Figure 1: Net exports in billions of US$ (blue), and in billions of Ch.2009$ (red), SAAR. NBER defined recession dates. Orange denotes 2017Q1 onward data. Source: BEA 2017Q4 second release, and author’s calculations.

Notice both in nominal and real terms, net exports have deteriorated over the year 2017. This development is consistent with the picture in Figure 2.

Figure 2: Real exports of goods and services (dark blue), and imports (dark red), in billions of Ch.2009$, SAAR, on log scale. NBER defined recession dates. Orange denotes 2017Q1 onward data. Source: BEA 2017Q4 second release.

What about net exports for the year? From Deutsche Bank US Economic Notes (23 March 2018):

With respect to the latter, Wednesday’s advance trade goods balance (-$76.0 bn vs. -$74.4 bn) for February will provide key data on the trends in the external sector. While we had expected net exports to contribute meaningfully to current-quarter real GDP growth after subtracting -113 bps from Q4, this looks increasingly unlikely as imports appear to be vastly outpacing exports. Case in point, based on the port statistics available for February, imported containers are up 11.3% month-on-month (seasonally adjusted), while exports are up only 1.6%.

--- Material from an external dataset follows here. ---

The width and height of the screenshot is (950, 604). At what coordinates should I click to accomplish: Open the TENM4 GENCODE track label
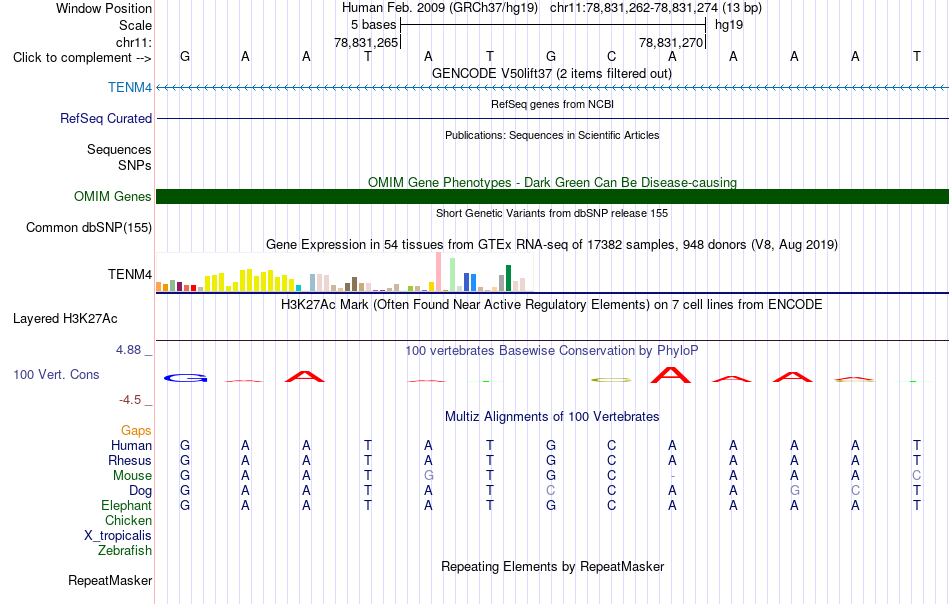130,87
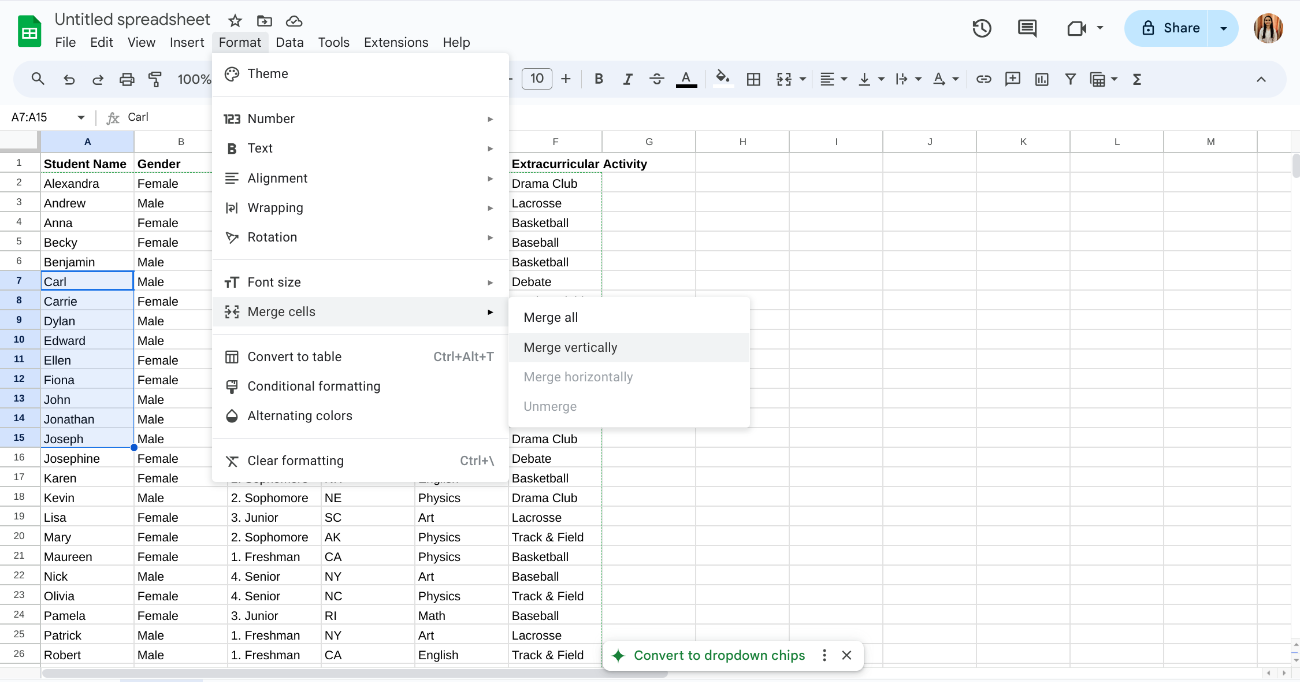Screen dimensions: 1300x682
Task: Insert a link using the toolbar icon
Action: (x=987, y=78)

One might think that applying tariffs would tend to reduce the net exports deficit. In partial equilibrium — if tariffs applied to a substantial portion of imports and all else remained constant — that conclusion would make sense. However, to the extent that planned national saving and investment drive the developments in financial flows to the US, income, production and exchange rates are likely to adjust in ways that offset relative price changes induced by tariffs.